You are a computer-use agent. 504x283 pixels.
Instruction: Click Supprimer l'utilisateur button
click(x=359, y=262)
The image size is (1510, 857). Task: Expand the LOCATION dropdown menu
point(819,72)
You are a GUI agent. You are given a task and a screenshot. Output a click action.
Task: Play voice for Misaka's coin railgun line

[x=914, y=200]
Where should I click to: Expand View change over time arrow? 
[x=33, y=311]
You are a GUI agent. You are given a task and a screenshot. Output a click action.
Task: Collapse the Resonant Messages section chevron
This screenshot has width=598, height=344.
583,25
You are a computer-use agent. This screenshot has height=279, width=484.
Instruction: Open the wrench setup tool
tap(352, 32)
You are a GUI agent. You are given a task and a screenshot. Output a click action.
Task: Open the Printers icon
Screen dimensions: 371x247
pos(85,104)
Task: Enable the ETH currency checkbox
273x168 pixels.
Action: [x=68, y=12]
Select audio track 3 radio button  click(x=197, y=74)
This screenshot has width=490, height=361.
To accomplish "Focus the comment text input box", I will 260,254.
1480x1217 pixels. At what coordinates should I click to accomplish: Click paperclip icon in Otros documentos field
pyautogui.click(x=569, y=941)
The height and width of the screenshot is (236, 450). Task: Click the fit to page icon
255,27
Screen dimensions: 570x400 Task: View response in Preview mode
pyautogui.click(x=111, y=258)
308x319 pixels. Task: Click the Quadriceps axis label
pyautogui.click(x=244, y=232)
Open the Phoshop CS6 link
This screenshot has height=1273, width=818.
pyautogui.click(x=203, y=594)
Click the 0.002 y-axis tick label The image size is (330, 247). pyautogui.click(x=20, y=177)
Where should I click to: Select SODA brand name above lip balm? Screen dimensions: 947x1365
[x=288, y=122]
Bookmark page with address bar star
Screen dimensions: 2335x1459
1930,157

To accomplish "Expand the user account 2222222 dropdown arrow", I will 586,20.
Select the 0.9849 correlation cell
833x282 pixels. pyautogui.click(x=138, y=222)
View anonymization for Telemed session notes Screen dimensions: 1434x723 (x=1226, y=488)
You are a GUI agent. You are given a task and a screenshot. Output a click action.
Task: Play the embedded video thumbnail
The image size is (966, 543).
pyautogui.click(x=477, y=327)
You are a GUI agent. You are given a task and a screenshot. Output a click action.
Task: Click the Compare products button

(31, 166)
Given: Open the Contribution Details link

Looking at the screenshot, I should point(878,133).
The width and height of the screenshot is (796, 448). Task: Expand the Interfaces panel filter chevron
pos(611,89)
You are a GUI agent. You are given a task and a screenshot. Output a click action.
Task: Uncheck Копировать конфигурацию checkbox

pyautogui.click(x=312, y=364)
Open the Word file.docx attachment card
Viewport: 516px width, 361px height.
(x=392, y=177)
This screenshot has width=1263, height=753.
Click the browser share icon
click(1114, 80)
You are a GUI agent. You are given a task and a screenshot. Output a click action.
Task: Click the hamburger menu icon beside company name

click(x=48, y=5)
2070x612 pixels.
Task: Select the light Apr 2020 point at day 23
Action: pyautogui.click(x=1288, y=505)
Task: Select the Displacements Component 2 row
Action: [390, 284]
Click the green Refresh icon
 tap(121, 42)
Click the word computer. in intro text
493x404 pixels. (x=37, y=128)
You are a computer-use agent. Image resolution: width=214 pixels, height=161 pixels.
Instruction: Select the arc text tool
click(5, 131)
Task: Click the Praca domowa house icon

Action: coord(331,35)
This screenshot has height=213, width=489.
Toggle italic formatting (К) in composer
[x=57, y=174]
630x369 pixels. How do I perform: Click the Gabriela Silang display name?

**Job:** Convert the material above into a numbered list with one line per item, leaving out the blank lines.

**Answer to the task:**
1. You are a computer-use agent. 504x283 pixels.
2. Instruction: Click Supprimer l'utilisateur button
3. click(x=359, y=262)
4. The image size is (1510, 857). Task: Expand the LOCATION dropdown menu
5. point(819,72)
6. You are a GUI agent. You are given a task and a screenshot. Output a click action.
7. Task: Play voice for Misaka's coin railgun line
8. [x=914, y=200]
9. Where should I click to: Expand View change over time arrow? 
10. [x=33, y=311]
11. You are a GUI agent. You are given a task and a screenshot. Output a click action.
12. Task: Collapse the Resonant Messages section chevron
13. This screenshot has width=598, height=344.
14. 583,25
15. You are a computer-use agent. This screenshot has height=279, width=484.
16. Instruction: Open the wrench setup tool
17. tap(352, 32)
18. You are a GUI agent. You are given a task and a screenshot. Output a click action.
19. Task: Open the Printers icon
20. Screen dimensions: 371x247
21. pos(85,104)
22. Task: Enable the ETH currency checkbox
23. 273x168 pixels.
24. Action: [x=68, y=12]
25. Select audio track 3 radio button  click(x=197, y=74)
26. This screenshot has width=490, height=361.
27. To accomplish "Focus the comment text input box", I will 260,254.
28. 1480x1217 pixels. At what coordinates should I click to accomplish: Click paperclip icon in Otros documentos field
29. pyautogui.click(x=569, y=941)
30. The height and width of the screenshot is (236, 450). Task: Click the fit to page icon
31. 255,27
32. Screen dimensions: 570x400 Task: View response in Preview mode
33. pyautogui.click(x=111, y=258)
34. 308x319 pixels. Task: Click the Quadriceps axis label
35. pyautogui.click(x=244, y=232)
36. Open the Phoshop CS6 link
37. This screenshot has height=1273, width=818.
38. pyautogui.click(x=203, y=594)
39. Click the 0.002 y-axis tick label The image size is (330, 247). pyautogui.click(x=20, y=177)
40. Where should I click to: Select SODA brand name above lip balm? Screen dimensions: 947x1365
41. [x=288, y=122]
42. Bookmark page with address bar star
43. Screen dimensions: 2335x1459
44. 1930,157
45. To accomplish "Expand the user account 2222222 dropdown arrow", I will 586,20.
46. Select the 0.9849 correlation cell
47. 833x282 pixels. pyautogui.click(x=138, y=222)
48. View anonymization for Telemed session notes Screen dimensions: 1434x723 (x=1226, y=488)
49. You are a GUI agent. You are given a task and a screenshot. Output a click action.
50. Task: Play the embedded video thumbnail
51. The image size is (966, 543).
52. pyautogui.click(x=477, y=327)
53. You are a GUI agent. You are given a task and a screenshot. Output a click action.
54. Task: Click the Compare products button
55. (31, 166)
56. Given: Open the Contribution Details link
57. Looking at the screenshot, I should point(878,133).
58. The width and height of the screenshot is (796, 448). Task: Expand the Interfaces panel filter chevron
59. pos(611,89)
60. You are a GUI agent. You are given a task and a screenshot. Output a click action.
61. Task: Uncheck Копировать конфигурацию checkbox
62. pyautogui.click(x=312, y=364)
63. Open the Word file.docx attachment card
64. Viewport: 516px width, 361px height.
65. (x=392, y=177)
66. This screenshot has width=1263, height=753.
67. Click the browser share icon
68. click(1114, 80)
69. You are a GUI agent. You are given a task and a screenshot. Output a click action.
70. Task: Click the hamburger menu icon beside company name
71. click(x=48, y=5)
72. 2070x612 pixels.
73. Task: Select the light Apr 2020 point at day 23
74. Action: pyautogui.click(x=1288, y=505)
75. Task: Select the Displacements Component 2 row
76. Action: [390, 284]
77. Click the green Refresh icon
78.  tap(121, 42)
79. Click the word computer. in intro text
80. 493x404 pixels. (x=37, y=128)
81. You are a computer-use agent. Image resolution: width=214 pixels, height=161 pixels.
82. Instruction: Select the arc text tool
83. click(5, 131)
84. Task: Click the Praca domowa house icon
85. Action: coord(331,35)
86. This screenshot has height=213, width=489.
87. Toggle italic formatting (К) in composer
88. [x=57, y=174]
89. 630x369 pixels. How do I perform: Click the Gabriela Silang display name?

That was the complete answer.